そう言われて、二人揃って、『何で分かるんですか?』と、真顔で迫った。





『いや、なんとなく……』





『私たち、学校でダプルユウコって呼ばれてるんです!』




友子がそう言うと、その男性は多少引き気味に答えた。




『そ、そうなんだ?……君たちいいコンビなんだね?』





今度は優子が食いついた。





『そうなんです!私たちバレーのセッターとアタッカーで、有名なコンビだったんです!』





『……は、はは……そうなんだ?』





苦笑いしながら手にした絵の事を思い出すと、優子に手渡しながら言った。





『でも、君は美術部なんだと思ったよ。』



優子は手渡された絵をカバンにしまいながら、




『もうバレーは引退したんで、大学は美大を目指してます。』





と言った。それを聞いた男性は嬉しそうに目を細めた。





『良かった。君の絵の才能は絶対に埋もれさせたらいけない。本格的に絵の道に進むんだね?』




見ず知らずの男性にそこまで言われて優子は照れた。





『あ、ありがとうございます。昔から絵を描くのは好きだったんで、それに集中出来るのは凄く嬉しいんです。』





『良かった。陰ながら応援してます。……出来れば表でも応援したいくらいです。』




男性は多少伏せ目勝ちで、後半の台詞は尻すぼみになっていた。





『なぁに?さっきから私を無視してまた二人の世界?』




友子が冗談ぽくう言うと、優子は『もうっ!』と言って顔を赤らめた。




男性はそっぽを向いて照れ隠しをしている。




『せっかくだから、名刺かなんかもらっといたら?』




友子がそう言うと、男性はこの機会を逃してはならないとばかりに名刺を取り出した。




『失礼しました。俺、渡辺と言います。』




優子に渡したあと、友子にも差し出した。




『え?私も?』




『勿論です。このお詫びはいずれ。

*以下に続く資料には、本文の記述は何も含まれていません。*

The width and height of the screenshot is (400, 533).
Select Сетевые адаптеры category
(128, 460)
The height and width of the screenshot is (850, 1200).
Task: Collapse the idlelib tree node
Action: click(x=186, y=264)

』





そう言うと男性は、優子に目を向けた。





『あなたの絵は、ぜひゆっくりと見させて頂きたいと思っています。』





そう言って手を差し出し、握手をすると男性はスマートに帰っていった。







ボーッと後ろ姿を見送る優子に




『アンタ、一目惚れでしょ?』




と友子が言った。





『べ、べ、べ……』




『ベイシティ・ローラーズ?』




『ち、ちが……』




『茅ヶ崎?』




『もうっ!』




優子は顔を真っ赤にして抗議していた。








その日のうちに渡辺から電話があり、優子は緊張しながらもデートのお誘いを了承した。